### What needs to be done
Whenever the word "agent" turns up in a line below, that line should be copied.

** Opening Provided entries block **

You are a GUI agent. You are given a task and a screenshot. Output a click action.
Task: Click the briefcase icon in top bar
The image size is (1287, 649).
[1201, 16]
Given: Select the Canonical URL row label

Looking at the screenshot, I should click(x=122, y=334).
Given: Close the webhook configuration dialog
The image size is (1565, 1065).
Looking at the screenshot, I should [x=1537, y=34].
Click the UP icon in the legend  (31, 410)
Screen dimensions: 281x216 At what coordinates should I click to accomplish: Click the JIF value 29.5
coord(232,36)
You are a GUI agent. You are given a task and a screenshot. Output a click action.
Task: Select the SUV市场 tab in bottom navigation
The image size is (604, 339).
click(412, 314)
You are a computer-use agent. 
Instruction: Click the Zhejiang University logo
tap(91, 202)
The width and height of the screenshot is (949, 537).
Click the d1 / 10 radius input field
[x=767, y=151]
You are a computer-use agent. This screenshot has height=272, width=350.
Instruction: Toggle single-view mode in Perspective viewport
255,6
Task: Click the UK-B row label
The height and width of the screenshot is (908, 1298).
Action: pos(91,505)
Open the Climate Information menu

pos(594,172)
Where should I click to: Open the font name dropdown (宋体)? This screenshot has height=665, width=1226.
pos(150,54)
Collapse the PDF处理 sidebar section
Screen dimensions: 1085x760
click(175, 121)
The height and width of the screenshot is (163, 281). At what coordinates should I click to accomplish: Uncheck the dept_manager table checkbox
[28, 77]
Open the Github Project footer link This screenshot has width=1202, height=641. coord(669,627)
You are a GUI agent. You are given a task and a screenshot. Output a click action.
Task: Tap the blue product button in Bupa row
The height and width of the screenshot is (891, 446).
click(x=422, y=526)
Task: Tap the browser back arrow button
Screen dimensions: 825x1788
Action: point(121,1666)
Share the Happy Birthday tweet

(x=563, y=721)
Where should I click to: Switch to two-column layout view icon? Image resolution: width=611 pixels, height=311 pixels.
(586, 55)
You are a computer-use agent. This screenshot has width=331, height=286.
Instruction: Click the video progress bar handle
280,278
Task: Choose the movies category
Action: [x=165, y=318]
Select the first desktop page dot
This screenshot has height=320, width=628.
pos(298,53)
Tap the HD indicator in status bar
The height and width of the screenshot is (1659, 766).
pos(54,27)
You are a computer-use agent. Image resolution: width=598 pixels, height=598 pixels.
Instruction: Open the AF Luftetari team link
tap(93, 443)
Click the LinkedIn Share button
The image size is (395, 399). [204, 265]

** Closing Provided entries block **

### Finished exercise
You are a GUI agent. You are given a task and a screenshot. Output a click action.
You are a GUI agent. You are given a task and a screenshot. Output a click action.
You are a computer-use agent. 
You are a computer-use agent. This screenshot has height=272, width=350.
You are a GUI agent. You are given a task and a screenshot. Output a click action.
You are a computer-use agent. This screenshot has width=331, height=286.
You are a computer-use agent. Image resolution: width=598 pixels, height=598 pixels.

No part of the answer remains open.